• **Instructions to follow**: Print the lines of the records below exactly as they stand, from the line with "You are a computer-use agent. The height" up to and including the line with "pyautogui.click(x=267, y=110)".

• **Records to use**:
— begin —

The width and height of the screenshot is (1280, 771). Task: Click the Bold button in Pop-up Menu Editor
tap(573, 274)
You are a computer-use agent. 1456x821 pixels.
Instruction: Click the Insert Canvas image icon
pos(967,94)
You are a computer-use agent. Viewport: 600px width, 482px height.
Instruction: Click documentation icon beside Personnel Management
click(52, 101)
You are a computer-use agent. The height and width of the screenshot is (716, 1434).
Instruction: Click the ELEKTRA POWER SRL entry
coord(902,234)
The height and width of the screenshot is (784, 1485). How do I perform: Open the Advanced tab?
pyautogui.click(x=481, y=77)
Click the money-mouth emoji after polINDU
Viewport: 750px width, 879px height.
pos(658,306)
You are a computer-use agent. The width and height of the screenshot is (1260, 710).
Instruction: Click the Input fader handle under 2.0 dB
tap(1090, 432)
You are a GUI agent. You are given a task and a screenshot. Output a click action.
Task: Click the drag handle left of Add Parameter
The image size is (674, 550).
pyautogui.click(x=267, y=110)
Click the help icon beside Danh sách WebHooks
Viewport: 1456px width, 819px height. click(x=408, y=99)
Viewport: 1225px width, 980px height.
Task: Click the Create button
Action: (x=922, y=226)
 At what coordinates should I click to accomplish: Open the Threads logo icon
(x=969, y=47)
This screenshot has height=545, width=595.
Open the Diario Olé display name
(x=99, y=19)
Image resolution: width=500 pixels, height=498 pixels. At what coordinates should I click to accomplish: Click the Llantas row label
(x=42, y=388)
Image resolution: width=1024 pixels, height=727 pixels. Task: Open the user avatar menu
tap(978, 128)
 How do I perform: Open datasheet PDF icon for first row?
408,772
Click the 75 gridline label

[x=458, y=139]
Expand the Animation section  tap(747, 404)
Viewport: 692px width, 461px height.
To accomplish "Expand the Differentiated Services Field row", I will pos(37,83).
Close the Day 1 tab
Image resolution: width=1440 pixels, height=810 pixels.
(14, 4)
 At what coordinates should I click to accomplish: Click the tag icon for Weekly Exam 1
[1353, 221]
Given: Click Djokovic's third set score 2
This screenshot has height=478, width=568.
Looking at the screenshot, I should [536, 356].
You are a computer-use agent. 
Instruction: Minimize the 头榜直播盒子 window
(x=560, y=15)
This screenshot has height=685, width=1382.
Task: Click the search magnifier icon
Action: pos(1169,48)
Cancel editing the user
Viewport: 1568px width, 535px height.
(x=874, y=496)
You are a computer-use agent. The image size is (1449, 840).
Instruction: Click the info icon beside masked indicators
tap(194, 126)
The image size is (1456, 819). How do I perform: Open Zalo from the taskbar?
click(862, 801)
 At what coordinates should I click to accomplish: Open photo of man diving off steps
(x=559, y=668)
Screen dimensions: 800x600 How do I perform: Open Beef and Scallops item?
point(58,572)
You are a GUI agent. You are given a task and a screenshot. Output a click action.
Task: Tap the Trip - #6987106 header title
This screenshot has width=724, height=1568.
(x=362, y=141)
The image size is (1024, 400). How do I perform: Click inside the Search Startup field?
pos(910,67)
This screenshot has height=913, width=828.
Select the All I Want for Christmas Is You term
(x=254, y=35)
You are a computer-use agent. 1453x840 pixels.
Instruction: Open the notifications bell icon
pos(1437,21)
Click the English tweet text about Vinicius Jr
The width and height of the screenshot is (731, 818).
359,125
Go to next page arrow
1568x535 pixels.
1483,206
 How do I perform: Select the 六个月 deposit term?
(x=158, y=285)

— end —

• **Solution to the problem**:
You are a computer-use agent. The height and width of the screenshot is (716, 1434).
Instruction: Click the ELEKTRA POWER SRL entry
coord(902,234)
The height and width of the screenshot is (784, 1485). How do I perform: Open the Advanced tab?
pyautogui.click(x=481, y=77)
Click the money-mouth emoji after polINDU
Viewport: 750px width, 879px height.
pos(658,306)
You are a computer-use agent. The width and height of the screenshot is (1260, 710).
Instruction: Click the Input fader handle under 2.0 dB
tap(1090, 432)
You are a GUI agent. You are given a task and a screenshot. Output a click action.
Task: Click the drag handle left of Add Parameter
The image size is (674, 550).
pyautogui.click(x=267, y=110)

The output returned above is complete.